他亲切地笑了一下,等待着。但无论是他心中还是四周围,都空荡荡的阒无一人。那平静而悲伤的圣像没有再出现。他又陷入了无聊、痛苦的回忆之中。脑海里浮现出了火光融融的蜡烛,穿着圣衣的神父,绘在墙上的圣像,父亲不停地将身子弯下去又直起来,磕着头,做着祷告,同时斜眼瞧着华什卡,看他是不是在祈祷,还是在调皮捣蛋。这时,他比祷告前更觉得恐惧了。
一切都消失了。
疯狂令人压抑地爬到了他身上。意识渐渐熄灭了,就像一堆正在被人扑灭的篝火。意识渐渐冷却了,犹如一具刚刚死去的尸体,心脏虽然还有热气,可手脚已经冰冷。正在消失的思想忽然回光返照,又一次说道,他,华什卡·卡希林,可能会在狱中发疯,他所蒙受的灾难,是闻所未闻的,他的痛苦已到了极限,世上还从未有过一个人像他这样痛苦。他很可能用脑袋去撞墙壁,很可能用手指把自己的眼珠抠出来,很可能无遮拦地大喊大叫,很可能痛哭流涕,说他再也无法忍受——但结果不会出现这样的事的。不会的。

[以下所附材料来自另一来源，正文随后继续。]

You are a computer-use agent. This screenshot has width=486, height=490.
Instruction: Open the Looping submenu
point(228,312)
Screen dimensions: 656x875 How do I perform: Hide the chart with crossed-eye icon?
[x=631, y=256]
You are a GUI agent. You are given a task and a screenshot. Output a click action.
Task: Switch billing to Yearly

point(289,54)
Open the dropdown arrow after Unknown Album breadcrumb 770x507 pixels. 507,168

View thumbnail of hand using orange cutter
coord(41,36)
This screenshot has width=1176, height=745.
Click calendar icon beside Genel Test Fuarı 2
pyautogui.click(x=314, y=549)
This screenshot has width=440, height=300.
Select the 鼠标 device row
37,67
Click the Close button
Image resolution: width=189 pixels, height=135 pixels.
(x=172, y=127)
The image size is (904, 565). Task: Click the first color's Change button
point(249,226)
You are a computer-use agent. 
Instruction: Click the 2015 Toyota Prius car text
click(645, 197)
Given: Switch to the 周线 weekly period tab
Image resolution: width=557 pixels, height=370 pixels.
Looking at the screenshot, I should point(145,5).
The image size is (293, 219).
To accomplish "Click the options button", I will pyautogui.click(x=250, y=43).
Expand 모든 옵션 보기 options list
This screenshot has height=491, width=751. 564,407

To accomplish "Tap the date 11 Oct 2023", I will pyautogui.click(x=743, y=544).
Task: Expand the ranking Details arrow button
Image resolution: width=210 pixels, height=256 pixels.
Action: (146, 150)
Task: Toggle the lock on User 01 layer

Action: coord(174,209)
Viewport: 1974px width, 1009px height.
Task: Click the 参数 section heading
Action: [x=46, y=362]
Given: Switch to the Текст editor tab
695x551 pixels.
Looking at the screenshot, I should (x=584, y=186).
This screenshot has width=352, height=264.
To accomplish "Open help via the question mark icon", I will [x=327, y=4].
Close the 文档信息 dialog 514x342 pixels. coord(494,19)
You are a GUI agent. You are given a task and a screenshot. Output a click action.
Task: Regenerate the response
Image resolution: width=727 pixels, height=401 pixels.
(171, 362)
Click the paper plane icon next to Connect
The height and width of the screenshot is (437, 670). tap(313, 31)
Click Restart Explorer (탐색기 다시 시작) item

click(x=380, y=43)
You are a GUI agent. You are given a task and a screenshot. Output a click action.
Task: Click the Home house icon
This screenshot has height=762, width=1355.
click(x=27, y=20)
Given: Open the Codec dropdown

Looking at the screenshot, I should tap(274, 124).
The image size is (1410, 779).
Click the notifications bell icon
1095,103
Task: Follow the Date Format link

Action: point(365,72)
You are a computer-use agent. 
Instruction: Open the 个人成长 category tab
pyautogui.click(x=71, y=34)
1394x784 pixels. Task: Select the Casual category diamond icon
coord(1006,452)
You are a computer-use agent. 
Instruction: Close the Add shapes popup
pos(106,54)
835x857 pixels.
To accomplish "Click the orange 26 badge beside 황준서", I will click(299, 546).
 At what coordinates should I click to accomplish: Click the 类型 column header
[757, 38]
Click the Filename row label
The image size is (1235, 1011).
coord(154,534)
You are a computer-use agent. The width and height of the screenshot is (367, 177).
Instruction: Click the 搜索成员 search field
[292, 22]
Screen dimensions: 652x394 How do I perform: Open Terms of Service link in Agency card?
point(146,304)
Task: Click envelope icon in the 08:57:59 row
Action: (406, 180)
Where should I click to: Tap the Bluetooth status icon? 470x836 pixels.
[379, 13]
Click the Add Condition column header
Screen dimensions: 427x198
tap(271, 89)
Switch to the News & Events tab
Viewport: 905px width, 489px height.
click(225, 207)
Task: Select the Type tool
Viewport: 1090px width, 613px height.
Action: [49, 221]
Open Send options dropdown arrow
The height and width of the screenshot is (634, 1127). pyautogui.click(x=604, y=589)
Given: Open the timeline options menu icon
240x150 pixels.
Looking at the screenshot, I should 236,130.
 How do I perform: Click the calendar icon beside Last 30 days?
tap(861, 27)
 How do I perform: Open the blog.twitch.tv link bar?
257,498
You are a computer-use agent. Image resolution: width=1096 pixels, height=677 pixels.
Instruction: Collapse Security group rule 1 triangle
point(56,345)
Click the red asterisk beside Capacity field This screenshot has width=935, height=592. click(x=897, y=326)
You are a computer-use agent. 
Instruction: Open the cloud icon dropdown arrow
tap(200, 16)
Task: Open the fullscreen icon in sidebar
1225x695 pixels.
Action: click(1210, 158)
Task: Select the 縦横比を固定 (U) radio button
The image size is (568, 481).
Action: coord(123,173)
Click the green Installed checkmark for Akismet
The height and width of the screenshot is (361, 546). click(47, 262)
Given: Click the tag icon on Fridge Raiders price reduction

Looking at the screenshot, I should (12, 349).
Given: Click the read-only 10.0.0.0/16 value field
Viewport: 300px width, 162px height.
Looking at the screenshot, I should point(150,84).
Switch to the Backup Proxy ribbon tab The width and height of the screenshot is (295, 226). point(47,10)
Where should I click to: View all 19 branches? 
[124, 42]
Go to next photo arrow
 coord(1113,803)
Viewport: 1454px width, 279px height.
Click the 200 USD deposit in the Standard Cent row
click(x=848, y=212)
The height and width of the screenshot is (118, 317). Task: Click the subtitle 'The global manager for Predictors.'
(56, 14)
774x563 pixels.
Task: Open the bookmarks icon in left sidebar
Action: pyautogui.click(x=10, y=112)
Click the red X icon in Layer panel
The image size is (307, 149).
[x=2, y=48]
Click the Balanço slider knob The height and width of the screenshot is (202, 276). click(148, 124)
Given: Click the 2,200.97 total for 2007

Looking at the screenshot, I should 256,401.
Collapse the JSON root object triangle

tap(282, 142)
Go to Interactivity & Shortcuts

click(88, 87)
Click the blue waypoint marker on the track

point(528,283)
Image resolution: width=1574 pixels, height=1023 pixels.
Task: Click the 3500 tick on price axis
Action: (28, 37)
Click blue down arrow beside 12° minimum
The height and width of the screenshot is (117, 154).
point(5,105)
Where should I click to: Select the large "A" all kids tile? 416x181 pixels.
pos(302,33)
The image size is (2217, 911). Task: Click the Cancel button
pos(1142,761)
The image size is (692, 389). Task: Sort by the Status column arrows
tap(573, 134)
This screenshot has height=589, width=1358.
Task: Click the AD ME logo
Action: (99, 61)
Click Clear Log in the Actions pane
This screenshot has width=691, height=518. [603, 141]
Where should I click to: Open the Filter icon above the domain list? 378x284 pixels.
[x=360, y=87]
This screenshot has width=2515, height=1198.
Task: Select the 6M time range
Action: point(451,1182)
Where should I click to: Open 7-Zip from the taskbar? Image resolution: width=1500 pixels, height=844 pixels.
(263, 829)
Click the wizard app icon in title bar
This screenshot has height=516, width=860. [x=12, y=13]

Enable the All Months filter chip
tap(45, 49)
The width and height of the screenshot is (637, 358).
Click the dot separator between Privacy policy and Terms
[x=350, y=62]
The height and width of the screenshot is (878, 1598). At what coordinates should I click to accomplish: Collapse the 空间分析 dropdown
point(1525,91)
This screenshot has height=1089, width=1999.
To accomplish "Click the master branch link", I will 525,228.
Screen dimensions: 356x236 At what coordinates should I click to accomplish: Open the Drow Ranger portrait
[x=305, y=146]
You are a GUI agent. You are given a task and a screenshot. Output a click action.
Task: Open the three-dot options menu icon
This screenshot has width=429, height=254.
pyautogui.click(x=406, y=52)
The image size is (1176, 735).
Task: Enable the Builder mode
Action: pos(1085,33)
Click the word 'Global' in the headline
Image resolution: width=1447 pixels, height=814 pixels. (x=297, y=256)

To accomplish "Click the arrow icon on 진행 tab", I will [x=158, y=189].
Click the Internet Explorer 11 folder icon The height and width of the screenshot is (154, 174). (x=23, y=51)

果然没有出现这样的事。他的双腿具有自己的意识和生命,照旧在走来走去,支撑着他那打着寒战的湿淋淋的身躯。他的双手也同样具有自己的意识,照旧在徒劳地把老是要敞开胸口的囚衣拉好,以便让打着寒战的湿淋淋的身躯暖和点,他的身体在一个劲地打着寒战,快冻僵了。他那双眼睛仍在看着。这种状态已迹近于宁静了。
然而宁静还是被打破了,极端可怕的时刻来到了:有一帮人走进了牢房。他甚至没有想到,这意味着押赴刑场的时刻到了。他只不过是一看到这些人,就不由得像个孩子似的吓得不知如何是好。
“我再也不啦!再也不啦!”他翕动着僵死的嘴唇,喃喃地说。同时怯生生地退到牢房的一个角落里去,就像小时候父亲举起手来要打他时那样。
“该走啦。”
这帮人说着话,在他周围走动,并递给他一件什么东西。他闭上眼睛,身子晃来晃去,心情沉重地开始收拾,准备上路。看来,这时他的神志清醒过来了。他突然向一名军官讨一支烟抽。那军官彬彬有礼地打开了刻有颓废派图案的银烟盒。